Quienes aspiran al poder deberían ya conocer, en detalle, la situación económica, fiscal, institucional y social del país. Esto incluye entender el estado del sistema de salud, educación, seguridad pública y la capacidad real del Estado para cumplir sus compromisos.
Asimismo, quienes dejan el gobierno tienen la responsabilidad de no hipotecar al siguiente con proyectos inviables, diseñados más para dejar “legados” que para ser ejecutados. Las cuentas deben entregarse en orden, con espacio fiscal para gobernar.
Entre el día del triunfo electoral y la asunción del mando hay tres meses claves. No es tiempo para celebraciones vacías, sino para estudiar, informarse, prepararse y recibir el país. El Presidente, los ministros, parlamentarios, superintendentes y directores deben familiarizarse con la Constitución, la Ley de Lobby y el Código de Ética Pública.

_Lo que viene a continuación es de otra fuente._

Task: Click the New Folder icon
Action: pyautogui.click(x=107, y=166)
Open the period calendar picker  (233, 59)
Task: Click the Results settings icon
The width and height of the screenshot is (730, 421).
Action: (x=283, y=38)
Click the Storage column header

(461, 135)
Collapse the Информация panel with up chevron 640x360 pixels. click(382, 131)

La democracia no sólo se mide por la legalidad de los actos, sino también por el estándar ético que se exige a quienes detentan el poder. Cuando las autoridades comienzan a moverse en la zona gris, cuando lo legal roza lo inmoral o lo torpe, el descrédito no tarda en instalarse. Y ese descrédito no lo pagan los partidos ni los gobiernos: lo paga la confianza pública, cada vez más erosionada.

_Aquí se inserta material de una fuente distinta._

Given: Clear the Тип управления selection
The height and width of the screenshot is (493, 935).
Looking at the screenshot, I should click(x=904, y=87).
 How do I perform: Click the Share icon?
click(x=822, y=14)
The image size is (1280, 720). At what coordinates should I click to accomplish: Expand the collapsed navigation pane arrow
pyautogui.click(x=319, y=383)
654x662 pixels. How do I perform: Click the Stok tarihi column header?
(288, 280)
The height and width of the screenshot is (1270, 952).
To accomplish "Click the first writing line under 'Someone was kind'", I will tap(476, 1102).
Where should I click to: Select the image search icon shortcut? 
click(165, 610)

Más preocupante aún es la distancia creciente entre la clase política y los ciudadanos comunes. Mientras las familias lidian con delincuencia, listas de espera y sueldos que no alcanzan, los líderes se enredan en decisiones simbólicas, operaciones torpes y discursos autoindulgentes. Chile necesita liderazgo con foco, con prioridad, con coraje. No más ensayo y error con las instituciones del Estado.
Tropezar es humano, pero hacerlo en el poder tiene consecuencias colectivas. En política, los errores no son simples caídas: son decisiones mal tomadas que arrastran instituciones, erosionan la confianza pública y generan efectos reales sobre la vida de las personas. Cuando se gobierna improvisando, con liviandad o soberbia, el poder deja de ser una herramienta de cambio y se convierte en un riesgo. Esta columna trata sobre ese arte -nefasto y reincidente- de tropezar con el poder.
Ser Presidente de la República no es un experimento. Es un acto de coraje, conocimiento y responsabilidad con cada uno de los ciudadanos de Chile.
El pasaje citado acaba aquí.